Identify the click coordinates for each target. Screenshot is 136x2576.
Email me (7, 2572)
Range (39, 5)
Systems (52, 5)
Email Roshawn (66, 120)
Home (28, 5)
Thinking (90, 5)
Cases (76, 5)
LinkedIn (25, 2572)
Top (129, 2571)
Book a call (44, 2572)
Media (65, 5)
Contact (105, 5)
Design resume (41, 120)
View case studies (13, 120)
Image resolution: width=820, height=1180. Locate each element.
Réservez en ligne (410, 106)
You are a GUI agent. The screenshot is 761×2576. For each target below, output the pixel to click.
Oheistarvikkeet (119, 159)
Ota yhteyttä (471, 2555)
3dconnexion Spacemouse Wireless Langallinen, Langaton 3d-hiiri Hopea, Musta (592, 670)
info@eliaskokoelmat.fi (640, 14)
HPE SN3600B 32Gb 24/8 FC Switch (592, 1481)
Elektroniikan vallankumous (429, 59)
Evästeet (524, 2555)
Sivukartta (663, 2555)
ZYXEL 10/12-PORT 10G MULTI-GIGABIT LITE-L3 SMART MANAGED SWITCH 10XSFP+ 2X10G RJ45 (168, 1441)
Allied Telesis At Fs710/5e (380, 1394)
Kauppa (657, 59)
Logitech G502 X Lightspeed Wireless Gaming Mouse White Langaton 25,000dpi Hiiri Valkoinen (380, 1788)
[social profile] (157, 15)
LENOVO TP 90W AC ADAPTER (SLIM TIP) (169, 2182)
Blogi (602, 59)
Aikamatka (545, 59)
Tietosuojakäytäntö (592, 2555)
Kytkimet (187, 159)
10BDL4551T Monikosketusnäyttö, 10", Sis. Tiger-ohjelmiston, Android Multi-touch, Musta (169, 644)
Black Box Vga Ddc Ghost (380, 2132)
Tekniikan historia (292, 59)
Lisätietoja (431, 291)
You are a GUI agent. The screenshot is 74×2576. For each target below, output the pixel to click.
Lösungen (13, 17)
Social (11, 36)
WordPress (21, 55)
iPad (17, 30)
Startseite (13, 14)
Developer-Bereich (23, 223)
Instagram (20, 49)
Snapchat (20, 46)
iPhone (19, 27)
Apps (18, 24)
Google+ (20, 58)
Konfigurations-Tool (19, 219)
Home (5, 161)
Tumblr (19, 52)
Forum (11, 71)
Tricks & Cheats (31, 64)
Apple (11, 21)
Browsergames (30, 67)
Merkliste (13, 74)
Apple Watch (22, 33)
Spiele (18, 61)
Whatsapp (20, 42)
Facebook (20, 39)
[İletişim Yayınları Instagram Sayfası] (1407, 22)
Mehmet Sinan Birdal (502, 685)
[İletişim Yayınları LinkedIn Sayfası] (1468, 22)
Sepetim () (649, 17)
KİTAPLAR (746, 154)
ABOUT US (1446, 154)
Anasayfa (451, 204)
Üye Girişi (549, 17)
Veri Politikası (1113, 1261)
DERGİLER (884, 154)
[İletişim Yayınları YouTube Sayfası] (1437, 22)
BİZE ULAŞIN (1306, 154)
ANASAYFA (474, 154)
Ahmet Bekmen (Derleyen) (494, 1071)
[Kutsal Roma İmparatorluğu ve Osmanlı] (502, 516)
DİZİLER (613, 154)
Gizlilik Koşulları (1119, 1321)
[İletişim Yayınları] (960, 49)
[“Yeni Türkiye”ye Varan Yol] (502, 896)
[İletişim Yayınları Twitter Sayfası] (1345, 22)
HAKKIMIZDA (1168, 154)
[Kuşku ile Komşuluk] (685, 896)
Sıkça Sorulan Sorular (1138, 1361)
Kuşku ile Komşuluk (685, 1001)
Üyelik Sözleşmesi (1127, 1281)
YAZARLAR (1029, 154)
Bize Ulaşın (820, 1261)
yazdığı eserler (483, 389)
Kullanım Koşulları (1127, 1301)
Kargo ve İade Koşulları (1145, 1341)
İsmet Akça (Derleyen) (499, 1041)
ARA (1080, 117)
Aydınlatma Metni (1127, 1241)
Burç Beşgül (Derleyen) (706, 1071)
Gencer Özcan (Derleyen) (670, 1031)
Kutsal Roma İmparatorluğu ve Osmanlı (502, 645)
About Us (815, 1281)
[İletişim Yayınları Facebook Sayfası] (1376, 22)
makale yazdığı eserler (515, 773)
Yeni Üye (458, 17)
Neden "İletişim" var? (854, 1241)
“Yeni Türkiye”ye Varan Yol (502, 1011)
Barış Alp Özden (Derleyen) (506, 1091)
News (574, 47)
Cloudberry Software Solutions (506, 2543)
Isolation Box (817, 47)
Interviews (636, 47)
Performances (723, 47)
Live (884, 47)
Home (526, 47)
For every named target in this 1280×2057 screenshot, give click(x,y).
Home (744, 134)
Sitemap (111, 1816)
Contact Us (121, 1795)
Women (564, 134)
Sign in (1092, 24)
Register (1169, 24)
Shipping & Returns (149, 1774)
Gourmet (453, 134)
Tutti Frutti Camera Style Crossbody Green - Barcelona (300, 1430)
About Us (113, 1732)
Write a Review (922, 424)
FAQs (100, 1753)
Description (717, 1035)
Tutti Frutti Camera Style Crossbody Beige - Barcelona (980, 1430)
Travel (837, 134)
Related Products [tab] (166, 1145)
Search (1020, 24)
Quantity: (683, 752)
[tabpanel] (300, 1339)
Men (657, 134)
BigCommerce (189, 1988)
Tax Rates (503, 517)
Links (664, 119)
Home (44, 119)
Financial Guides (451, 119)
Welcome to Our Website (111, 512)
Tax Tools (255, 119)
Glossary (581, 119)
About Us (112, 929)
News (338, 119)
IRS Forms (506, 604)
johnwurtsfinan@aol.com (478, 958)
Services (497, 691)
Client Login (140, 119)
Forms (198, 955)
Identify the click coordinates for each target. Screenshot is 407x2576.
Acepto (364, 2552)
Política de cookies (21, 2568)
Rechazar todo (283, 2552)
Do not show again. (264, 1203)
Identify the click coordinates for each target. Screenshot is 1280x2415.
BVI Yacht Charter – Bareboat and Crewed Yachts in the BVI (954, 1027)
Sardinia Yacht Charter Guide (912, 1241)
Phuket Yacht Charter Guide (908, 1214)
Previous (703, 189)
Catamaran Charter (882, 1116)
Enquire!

○ ○ ○ ○

Work required.
Line by line, repeat the listing exactly as written.

Task answer.
Identify the click coordinates for each target. Screenshot is 136x2576.
Email me (7, 2572)
Range (39, 5)
Systems (52, 5)
Email Roshawn (66, 120)
Home (28, 5)
Thinking (90, 5)
Cases (76, 5)
LinkedIn (25, 2572)
Top (129, 2571)
Book a call (44, 2572)
Media (65, 5)
Contact (105, 5)
Design resume (41, 120)
View case studies (13, 120)
Image resolution: width=820, height=1180. Locate each element.
Réservez en ligne (410, 106)
You are a GUI agent. The screenshot is 761×2576. For each target below, output the pixel to click.
Oheistarvikkeet (119, 159)
Ota yhteyttä (471, 2555)
3dconnexion Spacemouse Wireless Langallinen, Langaton 3d-hiiri Hopea, Musta (592, 670)
info@eliaskokoelmat.fi (640, 14)
HPE SN3600B 32Gb 24/8 FC Switch (592, 1481)
Elektroniikan vallankumous (429, 59)
Evästeet (524, 2555)
Sivukartta (663, 2555)
ZYXEL 10/12-PORT 10G MULTI-GIGABIT LITE-L3 SMART MANAGED SWITCH 10XSFP+ 2X10G RJ45 (168, 1441)
Allied Telesis At Fs710/5e (380, 1394)
Kauppa (657, 59)
Logitech G502 X Lightspeed Wireless Gaming Mouse White Langaton 25,000dpi Hiiri Valkoinen (380, 1788)
[social profile] (157, 15)
LENOVO TP 90W AC ADAPTER (SLIM TIP) (169, 2182)
Blogi (602, 59)
Aikamatka (545, 59)
Tietosuojakäytäntö (592, 2555)
Kytkimet (187, 159)
10BDL4551T Monikosketusnäyttö, 10", Sis. Tiger-ohjelmiston, Android Multi-touch, Musta (169, 644)
Black Box Vga Ddc Ghost (380, 2132)
Tekniikan historia (292, 59)
Lisätietoja (431, 291)
You are a GUI agent. The screenshot is 74×2576. For each target below, output the pixel to click.
Lösungen (13, 17)
Social (11, 36)
WordPress (21, 55)
iPad (17, 30)
Startseite (13, 14)
Developer-Bereich (23, 223)
Instagram (20, 49)
Snapchat (20, 46)
iPhone (19, 27)
Apps (18, 24)
Google+ (20, 58)
Konfigurations-Tool (19, 219)
Home (5, 161)
Tumblr (19, 52)
Forum (11, 71)
Tricks & Cheats (31, 64)
Apple (11, 21)
Browsergames (30, 67)
Merkliste (13, 74)
Apple Watch (22, 33)
Spiele (18, 61)
Whatsapp (20, 42)
Facebook (20, 39)
[İletişim Yayınları Instagram Sayfası] (1407, 22)
Mehmet Sinan Birdal (502, 685)
[İletişim Yayınları LinkedIn Sayfası] (1468, 22)
Sepetim () (649, 17)
KİTAPLAR (746, 154)
ABOUT US (1446, 154)
Anasayfa (451, 204)
Üye Girişi (549, 17)
Veri Politikası (1113, 1261)
DERGİLER (884, 154)
[İletişim Yayınları YouTube Sayfası] (1437, 22)
BİZE ULAŞIN (1306, 154)
ANASAYFA (474, 154)
Ahmet Bekmen (Derleyen) (494, 1071)
[Kutsal Roma İmparatorluğu ve Osmanlı] (502, 516)
DİZİLER (613, 154)
Gizlilik Koşulları (1119, 1321)
[İletişim Yayınları] (960, 49)
[“Yeni Türkiye”ye Varan Yol] (502, 896)
[İletişim Yayınları Twitter Sayfası] (1345, 22)
HAKKIMIZDA (1168, 154)
[Kuşku ile Komşuluk] (685, 896)
Sıkça Sorulan Sorular (1138, 1361)
Kuşku ile Komşuluk (685, 1001)
Üyelik Sözleşmesi (1127, 1281)
YAZARLAR (1029, 154)
Bize Ulaşın (820, 1261)
yazdığı eserler (483, 389)
Kullanım Koşulları (1127, 1301)
Kargo ve İade Koşulları (1145, 1341)
İsmet Akça (Derleyen) (499, 1041)
ARA (1080, 117)
Aydınlatma Metni (1127, 1241)
Burç Beşgül (Derleyen) (706, 1071)
Gencer Özcan (Derleyen) (670, 1031)
Kutsal Roma İmparatorluğu ve Osmanlı (502, 645)
About Us (815, 1281)
[İletişim Yayınları Facebook Sayfası] (1376, 22)
makale yazdığı eserler (515, 773)
Yeni Üye (458, 17)
Neden "İletişim" var? (854, 1241)
“Yeni Türkiye”ye Varan Yol (502, 1011)
Barış Alp Özden (Derleyen) (506, 1091)
News (574, 47)
Cloudberry Software Solutions (506, 2543)
Isolation Box (817, 47)
Interviews (636, 47)
Performances (723, 47)
Live (884, 47)
Home (526, 47)
For every named target in this 1280×2057 screenshot, give click(x,y).
Home (744, 134)
Sitemap (111, 1816)
Contact Us (121, 1795)
Women (564, 134)
Sign in (1092, 24)
Register (1169, 24)
Shipping & Returns (149, 1774)
Gourmet (453, 134)
Tutti Frutti Camera Style Crossbody Green - Barcelona (300, 1430)
About Us (113, 1732)
Write a Review (922, 424)
FAQs (100, 1753)
Description (717, 1035)
Tutti Frutti Camera Style Crossbody Beige - Barcelona (980, 1430)
Travel (837, 134)
Related Products [tab] (166, 1145)
Search (1020, 24)
Quantity: (683, 752)
[tabpanel] (300, 1339)
Men (657, 134)
BigCommerce (189, 1988)
Tax Rates (503, 517)
Links (664, 119)
Home (44, 119)
Financial Guides (451, 119)
Welcome to Our Website (111, 512)
Tax Tools (255, 119)
Glossary (581, 119)
About Us (112, 929)
News (338, 119)
IRS Forms (506, 604)
johnwurtsfinan@aol.com (478, 958)
Services (497, 691)
Client Login (140, 119)
Forms (198, 955)
Identify the click coordinates for each target. Screenshot is 407x2576.
Acepto (364, 2552)
Política de cookies (21, 2568)
Rechazar todo (283, 2552)
Do not show again. (264, 1203)
Identify the click coordinates for each target. Screenshot is 1280x2415.
BVI Yacht Charter – Bareboat and Crewed Yachts in the BVI (954, 1027)
Sardinia Yacht Charter Guide (912, 1241)
Phuket Yacht Charter Guide (908, 1214)
Previous (703, 189)
Catamaran Charter (882, 1116)
Enquire!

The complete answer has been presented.